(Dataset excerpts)
━━━━━━

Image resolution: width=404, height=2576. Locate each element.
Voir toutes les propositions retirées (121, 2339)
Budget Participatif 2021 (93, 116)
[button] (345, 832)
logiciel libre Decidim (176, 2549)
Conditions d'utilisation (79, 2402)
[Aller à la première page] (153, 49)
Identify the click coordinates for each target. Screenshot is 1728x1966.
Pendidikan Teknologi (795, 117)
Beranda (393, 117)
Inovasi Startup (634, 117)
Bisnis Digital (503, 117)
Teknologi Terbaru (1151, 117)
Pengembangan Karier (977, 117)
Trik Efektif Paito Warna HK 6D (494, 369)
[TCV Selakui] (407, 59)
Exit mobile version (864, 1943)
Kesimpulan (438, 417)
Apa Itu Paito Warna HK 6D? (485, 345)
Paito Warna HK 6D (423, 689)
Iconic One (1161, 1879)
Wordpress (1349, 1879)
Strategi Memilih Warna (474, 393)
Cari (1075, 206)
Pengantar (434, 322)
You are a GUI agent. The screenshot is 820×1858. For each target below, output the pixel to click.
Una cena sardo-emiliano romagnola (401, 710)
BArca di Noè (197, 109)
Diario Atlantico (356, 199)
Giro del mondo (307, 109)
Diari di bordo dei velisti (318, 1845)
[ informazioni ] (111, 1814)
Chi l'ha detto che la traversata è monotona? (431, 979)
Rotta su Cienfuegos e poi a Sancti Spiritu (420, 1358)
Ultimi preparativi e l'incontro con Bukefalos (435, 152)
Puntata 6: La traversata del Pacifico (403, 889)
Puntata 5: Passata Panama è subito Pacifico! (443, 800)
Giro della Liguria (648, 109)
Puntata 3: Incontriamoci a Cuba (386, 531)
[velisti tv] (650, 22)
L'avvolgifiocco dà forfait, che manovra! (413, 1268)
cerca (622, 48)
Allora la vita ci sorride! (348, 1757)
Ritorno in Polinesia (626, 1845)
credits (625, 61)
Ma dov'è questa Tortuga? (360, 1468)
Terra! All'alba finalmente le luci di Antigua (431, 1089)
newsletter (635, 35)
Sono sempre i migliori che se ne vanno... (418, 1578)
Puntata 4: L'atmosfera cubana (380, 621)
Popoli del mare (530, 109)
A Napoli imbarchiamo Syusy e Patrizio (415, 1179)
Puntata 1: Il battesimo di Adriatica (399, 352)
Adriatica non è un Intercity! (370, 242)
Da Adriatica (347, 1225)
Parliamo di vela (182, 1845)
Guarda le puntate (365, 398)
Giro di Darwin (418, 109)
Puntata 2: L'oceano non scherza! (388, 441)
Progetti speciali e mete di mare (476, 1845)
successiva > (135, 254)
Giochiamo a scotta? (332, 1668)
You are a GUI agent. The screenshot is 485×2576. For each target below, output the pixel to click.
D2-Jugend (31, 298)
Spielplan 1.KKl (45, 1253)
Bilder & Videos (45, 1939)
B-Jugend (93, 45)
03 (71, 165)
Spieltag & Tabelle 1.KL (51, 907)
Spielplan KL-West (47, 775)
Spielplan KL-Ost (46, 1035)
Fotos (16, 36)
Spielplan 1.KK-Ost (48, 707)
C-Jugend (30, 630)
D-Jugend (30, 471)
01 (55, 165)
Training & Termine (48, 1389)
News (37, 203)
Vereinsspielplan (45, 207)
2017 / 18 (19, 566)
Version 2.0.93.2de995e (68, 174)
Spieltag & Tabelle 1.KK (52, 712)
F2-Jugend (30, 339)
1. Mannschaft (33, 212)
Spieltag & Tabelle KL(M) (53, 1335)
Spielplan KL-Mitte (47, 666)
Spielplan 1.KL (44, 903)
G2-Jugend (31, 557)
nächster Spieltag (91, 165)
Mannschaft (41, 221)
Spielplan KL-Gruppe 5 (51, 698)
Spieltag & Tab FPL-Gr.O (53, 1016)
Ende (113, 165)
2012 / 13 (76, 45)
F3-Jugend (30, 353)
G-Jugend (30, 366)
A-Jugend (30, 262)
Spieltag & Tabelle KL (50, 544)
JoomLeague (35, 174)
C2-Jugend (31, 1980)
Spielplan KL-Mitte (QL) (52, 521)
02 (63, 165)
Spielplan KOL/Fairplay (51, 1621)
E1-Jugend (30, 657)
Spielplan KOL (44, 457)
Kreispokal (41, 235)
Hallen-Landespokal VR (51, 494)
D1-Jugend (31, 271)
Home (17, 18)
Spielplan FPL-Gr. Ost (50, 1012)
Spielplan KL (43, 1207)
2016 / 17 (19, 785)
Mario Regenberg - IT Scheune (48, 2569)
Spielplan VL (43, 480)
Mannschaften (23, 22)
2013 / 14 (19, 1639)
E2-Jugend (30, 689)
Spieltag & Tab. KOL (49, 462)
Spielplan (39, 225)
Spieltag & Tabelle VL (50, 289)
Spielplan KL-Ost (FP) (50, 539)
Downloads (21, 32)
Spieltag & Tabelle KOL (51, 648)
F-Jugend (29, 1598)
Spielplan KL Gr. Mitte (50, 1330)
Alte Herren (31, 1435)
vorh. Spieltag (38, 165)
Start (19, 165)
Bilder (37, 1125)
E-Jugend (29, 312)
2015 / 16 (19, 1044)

━━━━━━

▶ **WHAT TO DO**
Copy, exactly and with nothing added, the lines from the one containing "Spieltag & Tabelle 1.KK (52, 712)" through the end of the records.

▶ **ANSWER AREA**
Spieltag & Tabelle 1.KK (52, 712)
F2-Jugend (30, 339)
1. Mannschaft (33, 212)
Spieltag & Tabelle KL(M) (53, 1335)
Spielplan KL-Mitte (47, 666)
Spielplan 1.KL (44, 903)
G2-Jugend (31, 557)
nächster Spieltag (91, 165)
Mannschaft (41, 221)
Spielplan KL-Gruppe 5 (51, 698)
Spieltag & Tab FPL-Gr.O (53, 1016)
Ende (113, 165)
2012 / 13 (76, 45)
F3-Jugend (30, 353)
G-Jugend (30, 366)
A-Jugend (30, 262)
Spieltag & Tabelle KL (50, 544)
JoomLeague (35, 174)
C2-Jugend (31, 1980)
Spielplan KL-Mitte (QL) (52, 521)
02 (63, 165)
Spielplan KOL/Fairplay (51, 1621)
E1-Jugend (30, 657)
Spielplan KOL (44, 457)
Kreispokal (41, 235)
Hallen-Landespokal VR (51, 494)
D1-Jugend (31, 271)
Home (17, 18)
Spielplan FPL-Gr. Ost (50, 1012)
Spielplan KL (43, 1207)
2016 / 17 (19, 785)
Mario Regenberg - IT Scheune (48, 2569)
Spielplan VL (43, 480)
Mannschaften (23, 22)
2013 / 14 (19, 1639)
E2-Jugend (30, 689)
Spieltag & Tab. KOL (49, 462)
Spielplan (39, 225)
Spieltag & Tabelle VL (50, 289)
Spielplan KL-Ost (FP) (50, 539)
Downloads (21, 32)
Spieltag & Tabelle KOL (51, 648)
F-Jugend (29, 1598)
Spielplan KL Gr. Mitte (50, 1330)
Alte Herren (31, 1435)
vorh. Spieltag (38, 165)
Start (19, 165)
Bilder (37, 1125)
E-Jugend (29, 312)
2015 / 16 (19, 1044)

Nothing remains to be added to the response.